One of the things I miss the most about no longer eating dairy is yogurt. In fact, I miss yogurt more than cheese – while the later was an indulgence I enjoyed occasionally (Red Hawk anyone?), yogurt was an everyday staple.  In fact, breakfast had pretty much always included some sort of yogurt my entire life, as did at least one snack a day. In the few years before cutting out dairy, Greek yogurt was my preference, and it was a significant source of protein in my diet.  I would buy a large size (16oz? it has been so long) and portion out to reduce the number of tiny yogurt cups I added to the environment (sidenote, I am not as environmentally conscious as I should be, but when my yogurt habit included 2 yogurts most days, even I could see the benefit of buying a larger size).

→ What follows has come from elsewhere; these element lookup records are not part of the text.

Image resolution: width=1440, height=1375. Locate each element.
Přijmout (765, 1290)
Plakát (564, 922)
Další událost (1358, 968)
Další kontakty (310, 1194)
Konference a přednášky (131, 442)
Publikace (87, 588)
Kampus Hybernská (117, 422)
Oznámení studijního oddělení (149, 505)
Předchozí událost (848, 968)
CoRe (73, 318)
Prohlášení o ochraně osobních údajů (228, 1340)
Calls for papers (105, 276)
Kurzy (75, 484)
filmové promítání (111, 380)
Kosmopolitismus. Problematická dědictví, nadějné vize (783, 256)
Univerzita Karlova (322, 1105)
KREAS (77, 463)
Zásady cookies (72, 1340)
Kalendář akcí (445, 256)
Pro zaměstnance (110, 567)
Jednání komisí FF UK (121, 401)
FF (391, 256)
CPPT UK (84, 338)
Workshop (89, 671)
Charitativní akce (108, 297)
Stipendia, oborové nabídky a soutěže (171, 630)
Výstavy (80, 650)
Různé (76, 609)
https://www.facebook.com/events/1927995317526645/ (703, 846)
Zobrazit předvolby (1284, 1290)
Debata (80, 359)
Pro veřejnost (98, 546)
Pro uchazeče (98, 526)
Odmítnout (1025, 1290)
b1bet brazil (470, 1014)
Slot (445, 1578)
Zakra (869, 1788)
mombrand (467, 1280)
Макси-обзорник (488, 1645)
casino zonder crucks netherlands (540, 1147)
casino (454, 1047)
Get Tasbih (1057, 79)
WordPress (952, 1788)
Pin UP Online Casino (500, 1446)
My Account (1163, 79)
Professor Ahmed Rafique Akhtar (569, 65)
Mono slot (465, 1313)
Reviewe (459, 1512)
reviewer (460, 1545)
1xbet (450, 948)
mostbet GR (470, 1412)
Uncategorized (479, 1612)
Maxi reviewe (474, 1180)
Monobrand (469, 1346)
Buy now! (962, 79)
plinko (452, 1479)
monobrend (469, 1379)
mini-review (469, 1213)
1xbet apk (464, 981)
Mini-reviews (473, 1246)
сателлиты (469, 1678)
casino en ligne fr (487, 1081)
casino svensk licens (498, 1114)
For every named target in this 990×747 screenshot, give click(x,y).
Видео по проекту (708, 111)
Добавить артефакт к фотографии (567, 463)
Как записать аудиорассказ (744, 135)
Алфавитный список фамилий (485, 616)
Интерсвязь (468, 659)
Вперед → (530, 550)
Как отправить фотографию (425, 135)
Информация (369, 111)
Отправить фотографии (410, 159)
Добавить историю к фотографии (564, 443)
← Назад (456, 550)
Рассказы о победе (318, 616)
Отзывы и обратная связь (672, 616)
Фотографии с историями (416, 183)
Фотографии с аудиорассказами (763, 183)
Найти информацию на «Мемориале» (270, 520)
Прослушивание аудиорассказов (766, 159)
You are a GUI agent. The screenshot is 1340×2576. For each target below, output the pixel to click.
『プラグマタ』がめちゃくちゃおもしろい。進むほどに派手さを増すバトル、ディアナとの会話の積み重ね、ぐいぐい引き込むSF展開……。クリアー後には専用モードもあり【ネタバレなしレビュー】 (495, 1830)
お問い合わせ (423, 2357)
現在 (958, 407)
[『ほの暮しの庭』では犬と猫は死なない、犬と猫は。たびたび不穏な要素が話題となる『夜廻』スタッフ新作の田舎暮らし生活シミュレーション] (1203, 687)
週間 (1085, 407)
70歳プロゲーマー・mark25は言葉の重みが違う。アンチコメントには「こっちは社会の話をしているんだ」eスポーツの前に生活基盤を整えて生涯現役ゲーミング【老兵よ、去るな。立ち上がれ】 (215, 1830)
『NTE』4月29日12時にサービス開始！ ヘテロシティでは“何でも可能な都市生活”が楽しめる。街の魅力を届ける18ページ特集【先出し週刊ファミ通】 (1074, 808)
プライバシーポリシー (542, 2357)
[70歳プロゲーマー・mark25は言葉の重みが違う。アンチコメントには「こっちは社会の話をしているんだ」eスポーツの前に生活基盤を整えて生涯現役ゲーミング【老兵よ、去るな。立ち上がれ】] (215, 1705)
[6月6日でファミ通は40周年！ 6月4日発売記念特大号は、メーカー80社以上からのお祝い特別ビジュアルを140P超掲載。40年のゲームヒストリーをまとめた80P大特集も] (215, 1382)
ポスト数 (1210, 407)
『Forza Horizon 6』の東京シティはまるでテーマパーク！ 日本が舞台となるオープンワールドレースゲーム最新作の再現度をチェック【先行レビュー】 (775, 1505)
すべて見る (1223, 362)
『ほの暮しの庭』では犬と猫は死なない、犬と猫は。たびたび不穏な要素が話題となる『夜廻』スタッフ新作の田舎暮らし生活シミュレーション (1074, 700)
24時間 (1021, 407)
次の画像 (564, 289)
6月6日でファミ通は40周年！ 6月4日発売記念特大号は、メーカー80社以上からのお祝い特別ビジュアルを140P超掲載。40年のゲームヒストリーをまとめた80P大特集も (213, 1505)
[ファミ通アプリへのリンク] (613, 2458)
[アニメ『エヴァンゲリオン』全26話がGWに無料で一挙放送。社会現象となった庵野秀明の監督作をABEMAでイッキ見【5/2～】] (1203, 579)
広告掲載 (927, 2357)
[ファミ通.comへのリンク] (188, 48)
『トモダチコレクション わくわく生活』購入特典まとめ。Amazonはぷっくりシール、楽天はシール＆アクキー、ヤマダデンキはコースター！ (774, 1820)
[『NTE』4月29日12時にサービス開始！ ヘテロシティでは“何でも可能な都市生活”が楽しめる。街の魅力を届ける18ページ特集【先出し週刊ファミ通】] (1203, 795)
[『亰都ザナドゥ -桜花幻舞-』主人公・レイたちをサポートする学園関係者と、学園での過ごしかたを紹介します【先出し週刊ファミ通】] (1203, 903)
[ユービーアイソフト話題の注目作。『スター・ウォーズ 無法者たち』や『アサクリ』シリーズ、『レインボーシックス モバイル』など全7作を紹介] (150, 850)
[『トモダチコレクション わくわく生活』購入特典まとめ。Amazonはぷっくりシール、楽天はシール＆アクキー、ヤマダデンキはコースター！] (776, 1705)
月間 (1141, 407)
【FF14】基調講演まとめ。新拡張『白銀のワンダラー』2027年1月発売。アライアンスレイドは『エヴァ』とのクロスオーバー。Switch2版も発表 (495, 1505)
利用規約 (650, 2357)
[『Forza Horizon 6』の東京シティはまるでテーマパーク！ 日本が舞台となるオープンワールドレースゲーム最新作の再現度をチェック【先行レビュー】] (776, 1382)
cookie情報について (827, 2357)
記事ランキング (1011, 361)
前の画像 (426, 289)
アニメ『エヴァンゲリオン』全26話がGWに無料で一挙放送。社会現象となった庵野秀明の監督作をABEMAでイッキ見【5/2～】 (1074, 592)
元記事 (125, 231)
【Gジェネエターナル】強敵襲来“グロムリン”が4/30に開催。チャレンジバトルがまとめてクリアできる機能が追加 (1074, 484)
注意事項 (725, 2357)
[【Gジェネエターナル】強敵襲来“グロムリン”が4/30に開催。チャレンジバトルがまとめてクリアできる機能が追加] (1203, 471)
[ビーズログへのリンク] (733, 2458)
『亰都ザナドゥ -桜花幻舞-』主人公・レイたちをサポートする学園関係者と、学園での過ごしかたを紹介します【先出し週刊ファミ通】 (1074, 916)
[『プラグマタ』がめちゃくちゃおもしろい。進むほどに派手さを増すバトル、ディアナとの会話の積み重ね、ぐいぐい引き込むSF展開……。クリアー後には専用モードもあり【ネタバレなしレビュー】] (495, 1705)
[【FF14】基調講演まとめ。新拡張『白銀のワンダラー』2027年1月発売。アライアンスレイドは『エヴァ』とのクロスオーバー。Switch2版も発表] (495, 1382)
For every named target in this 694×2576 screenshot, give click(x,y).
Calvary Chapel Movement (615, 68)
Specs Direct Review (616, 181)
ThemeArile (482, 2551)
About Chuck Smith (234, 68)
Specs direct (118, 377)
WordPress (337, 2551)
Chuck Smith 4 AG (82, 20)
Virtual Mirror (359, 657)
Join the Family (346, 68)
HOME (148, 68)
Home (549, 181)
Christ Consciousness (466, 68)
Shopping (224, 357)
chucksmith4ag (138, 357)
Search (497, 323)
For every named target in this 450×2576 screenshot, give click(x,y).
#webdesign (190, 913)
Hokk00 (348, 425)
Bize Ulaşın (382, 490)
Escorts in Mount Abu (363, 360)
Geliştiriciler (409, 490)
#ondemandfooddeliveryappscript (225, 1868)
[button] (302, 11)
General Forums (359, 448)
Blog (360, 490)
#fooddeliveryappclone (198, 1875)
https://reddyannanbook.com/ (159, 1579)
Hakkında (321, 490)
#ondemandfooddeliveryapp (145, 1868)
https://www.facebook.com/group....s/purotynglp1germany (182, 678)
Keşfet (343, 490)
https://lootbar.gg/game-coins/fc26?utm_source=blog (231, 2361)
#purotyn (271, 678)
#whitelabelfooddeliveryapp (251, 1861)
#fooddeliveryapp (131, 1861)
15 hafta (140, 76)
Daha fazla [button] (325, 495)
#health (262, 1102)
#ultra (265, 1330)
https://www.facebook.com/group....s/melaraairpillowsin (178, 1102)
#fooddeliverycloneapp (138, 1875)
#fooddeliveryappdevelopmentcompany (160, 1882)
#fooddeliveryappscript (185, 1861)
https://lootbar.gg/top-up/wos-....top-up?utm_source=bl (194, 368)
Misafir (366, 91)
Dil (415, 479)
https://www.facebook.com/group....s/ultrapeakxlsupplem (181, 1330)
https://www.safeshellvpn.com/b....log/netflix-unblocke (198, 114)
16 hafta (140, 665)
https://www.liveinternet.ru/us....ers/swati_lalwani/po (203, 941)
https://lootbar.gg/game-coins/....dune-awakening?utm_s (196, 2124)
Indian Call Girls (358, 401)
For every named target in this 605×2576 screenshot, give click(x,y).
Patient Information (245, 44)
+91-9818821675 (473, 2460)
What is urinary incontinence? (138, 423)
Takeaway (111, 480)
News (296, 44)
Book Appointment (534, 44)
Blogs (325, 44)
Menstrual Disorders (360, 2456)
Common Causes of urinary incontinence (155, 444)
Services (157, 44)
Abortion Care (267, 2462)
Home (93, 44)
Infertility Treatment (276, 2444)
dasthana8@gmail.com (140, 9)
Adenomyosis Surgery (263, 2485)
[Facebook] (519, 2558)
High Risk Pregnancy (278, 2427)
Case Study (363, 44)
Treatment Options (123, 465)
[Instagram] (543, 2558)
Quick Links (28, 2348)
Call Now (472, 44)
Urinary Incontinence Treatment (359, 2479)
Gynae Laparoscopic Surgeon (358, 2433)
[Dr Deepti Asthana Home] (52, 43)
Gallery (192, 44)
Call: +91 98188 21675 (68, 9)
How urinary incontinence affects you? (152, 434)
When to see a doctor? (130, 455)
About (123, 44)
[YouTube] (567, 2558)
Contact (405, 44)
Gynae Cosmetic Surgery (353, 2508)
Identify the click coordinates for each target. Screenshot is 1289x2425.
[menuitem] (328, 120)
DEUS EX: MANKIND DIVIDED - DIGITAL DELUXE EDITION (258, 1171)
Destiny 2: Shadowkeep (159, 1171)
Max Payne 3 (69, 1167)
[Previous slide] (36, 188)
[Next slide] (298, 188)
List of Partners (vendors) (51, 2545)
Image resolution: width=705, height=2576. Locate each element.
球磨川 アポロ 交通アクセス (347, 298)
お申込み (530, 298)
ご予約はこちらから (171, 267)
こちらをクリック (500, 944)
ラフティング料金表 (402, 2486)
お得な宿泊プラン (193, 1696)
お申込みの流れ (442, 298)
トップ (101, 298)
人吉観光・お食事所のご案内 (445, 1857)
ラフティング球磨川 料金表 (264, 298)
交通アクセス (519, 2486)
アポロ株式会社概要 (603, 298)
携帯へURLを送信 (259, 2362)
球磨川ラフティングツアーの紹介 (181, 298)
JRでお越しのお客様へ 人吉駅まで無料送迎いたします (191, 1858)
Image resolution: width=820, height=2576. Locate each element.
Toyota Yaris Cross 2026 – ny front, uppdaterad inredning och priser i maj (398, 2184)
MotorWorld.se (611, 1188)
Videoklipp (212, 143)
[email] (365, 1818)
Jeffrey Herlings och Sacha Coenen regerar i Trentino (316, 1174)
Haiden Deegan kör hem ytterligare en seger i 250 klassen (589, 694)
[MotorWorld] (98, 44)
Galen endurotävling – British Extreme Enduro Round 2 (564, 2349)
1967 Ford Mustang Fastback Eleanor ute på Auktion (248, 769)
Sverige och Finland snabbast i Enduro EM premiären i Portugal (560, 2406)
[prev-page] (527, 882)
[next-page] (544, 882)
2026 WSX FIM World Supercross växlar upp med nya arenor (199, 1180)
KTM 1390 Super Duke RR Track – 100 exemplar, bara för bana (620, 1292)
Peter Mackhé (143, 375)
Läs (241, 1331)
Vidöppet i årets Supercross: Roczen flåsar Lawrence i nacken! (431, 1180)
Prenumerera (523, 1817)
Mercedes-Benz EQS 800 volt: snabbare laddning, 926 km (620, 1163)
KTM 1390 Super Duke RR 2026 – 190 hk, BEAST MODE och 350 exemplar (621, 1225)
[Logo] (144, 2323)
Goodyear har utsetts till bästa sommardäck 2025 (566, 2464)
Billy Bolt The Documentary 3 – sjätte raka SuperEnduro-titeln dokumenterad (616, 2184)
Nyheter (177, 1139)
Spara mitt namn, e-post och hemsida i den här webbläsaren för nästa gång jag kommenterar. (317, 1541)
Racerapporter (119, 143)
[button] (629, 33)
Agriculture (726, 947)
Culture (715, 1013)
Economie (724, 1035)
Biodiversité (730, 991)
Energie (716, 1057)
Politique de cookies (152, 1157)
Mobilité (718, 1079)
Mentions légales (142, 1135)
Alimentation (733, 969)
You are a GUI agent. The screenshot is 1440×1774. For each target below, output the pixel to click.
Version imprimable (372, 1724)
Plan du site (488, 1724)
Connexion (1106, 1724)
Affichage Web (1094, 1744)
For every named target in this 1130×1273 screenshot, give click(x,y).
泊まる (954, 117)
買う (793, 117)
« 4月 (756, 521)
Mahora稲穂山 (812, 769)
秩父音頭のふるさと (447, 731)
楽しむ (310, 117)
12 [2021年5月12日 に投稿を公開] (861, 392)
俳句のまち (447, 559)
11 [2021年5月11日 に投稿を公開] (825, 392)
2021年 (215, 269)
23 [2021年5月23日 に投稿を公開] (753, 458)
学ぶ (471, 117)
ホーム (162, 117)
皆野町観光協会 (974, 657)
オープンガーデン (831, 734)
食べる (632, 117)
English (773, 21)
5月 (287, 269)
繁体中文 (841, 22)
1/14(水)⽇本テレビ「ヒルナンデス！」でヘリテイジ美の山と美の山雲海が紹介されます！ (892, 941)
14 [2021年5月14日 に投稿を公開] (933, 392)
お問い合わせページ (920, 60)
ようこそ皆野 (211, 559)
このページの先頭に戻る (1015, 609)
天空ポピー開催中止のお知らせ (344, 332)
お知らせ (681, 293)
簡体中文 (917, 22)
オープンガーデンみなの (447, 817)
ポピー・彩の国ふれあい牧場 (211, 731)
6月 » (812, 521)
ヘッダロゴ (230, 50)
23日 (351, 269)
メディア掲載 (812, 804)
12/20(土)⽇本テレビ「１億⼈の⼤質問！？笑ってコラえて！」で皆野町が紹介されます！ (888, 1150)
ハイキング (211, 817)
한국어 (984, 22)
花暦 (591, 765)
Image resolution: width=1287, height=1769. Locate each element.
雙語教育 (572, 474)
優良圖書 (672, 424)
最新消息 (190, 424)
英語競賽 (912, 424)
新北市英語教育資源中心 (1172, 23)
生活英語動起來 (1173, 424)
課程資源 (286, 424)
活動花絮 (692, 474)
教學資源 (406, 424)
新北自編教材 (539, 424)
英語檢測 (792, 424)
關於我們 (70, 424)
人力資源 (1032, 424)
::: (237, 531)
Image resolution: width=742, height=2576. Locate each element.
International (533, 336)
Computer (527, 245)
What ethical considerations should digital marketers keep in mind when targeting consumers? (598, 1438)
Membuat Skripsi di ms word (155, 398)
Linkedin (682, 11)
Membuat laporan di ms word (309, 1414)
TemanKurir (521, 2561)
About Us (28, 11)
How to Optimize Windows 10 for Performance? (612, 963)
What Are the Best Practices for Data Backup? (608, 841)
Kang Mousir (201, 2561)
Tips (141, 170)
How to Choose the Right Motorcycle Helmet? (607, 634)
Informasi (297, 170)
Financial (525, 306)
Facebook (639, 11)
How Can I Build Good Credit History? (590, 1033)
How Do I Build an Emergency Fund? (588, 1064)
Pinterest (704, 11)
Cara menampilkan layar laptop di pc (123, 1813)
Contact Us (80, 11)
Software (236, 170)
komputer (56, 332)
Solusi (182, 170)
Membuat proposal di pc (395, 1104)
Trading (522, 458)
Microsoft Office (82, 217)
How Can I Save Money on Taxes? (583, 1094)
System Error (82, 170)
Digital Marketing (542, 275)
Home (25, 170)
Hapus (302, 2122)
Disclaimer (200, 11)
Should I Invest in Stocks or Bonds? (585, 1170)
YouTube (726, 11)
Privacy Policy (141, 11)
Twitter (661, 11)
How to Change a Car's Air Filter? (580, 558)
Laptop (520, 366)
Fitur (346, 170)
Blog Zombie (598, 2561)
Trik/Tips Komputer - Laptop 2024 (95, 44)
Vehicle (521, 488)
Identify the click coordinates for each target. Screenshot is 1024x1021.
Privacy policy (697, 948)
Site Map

I did try most of the soy yogurts out there after I cut out dairy, but they were either loaded with cane sugar or evaporated cane juice or tasted awful to me.  One thing I also do not like about non-dairy yogurts is that they contain thickeners like tapioca starch or rice starch or carrageenan, which I try to not eat on an everyday basis.  I do like the some of the So Delicious Coconut Yogurts – the Raspberry and Chocolate ones are both lovely – but they taste like dessert to me, so I eat them accordingly, meaning very rarely.

So I was intrigued by Amande, which is made by Cascade Fresh, as it is fruit juice sweetened, a tiny bit lower in sugar, and devoid of carrageenan.  I bought and tried all four flavors available at Whole Foods (blueberry, strawberry, peach and cherry) though I really wish the coconut vanilla flavor was available (it is available at Roots, which I visited when I went to Great Sage with Katie and Gena), as that would be the one I would be more likely to buy, as non-organic coconut is fine, but berries and peaches are on the dirty dozen and I did not like the cherry flavor (I rarely like cherry flavored anything so that is no surprise). 

Bottom line, the pluses of Amande:

  • Fruit-juice sweetened instead of cane-sugar sweetened
  • Shorter ingredient list
  • No carrageenan
  • Gluten-free. vegan, dairy-free, soy-free

The downside:

  • No organic fruit
  • No 16oz size available
  • Still contains gums and starches

Having said all that, while these will not become an everyday or even every-month staple, I will still buy the coconut flavor when I find it and eat it with cacao nibs to offset the sweetener, and may occasionally buy the strawberry or blueberry ones for travel snacking.  I could see the single-portion snack being handy for long road-trips.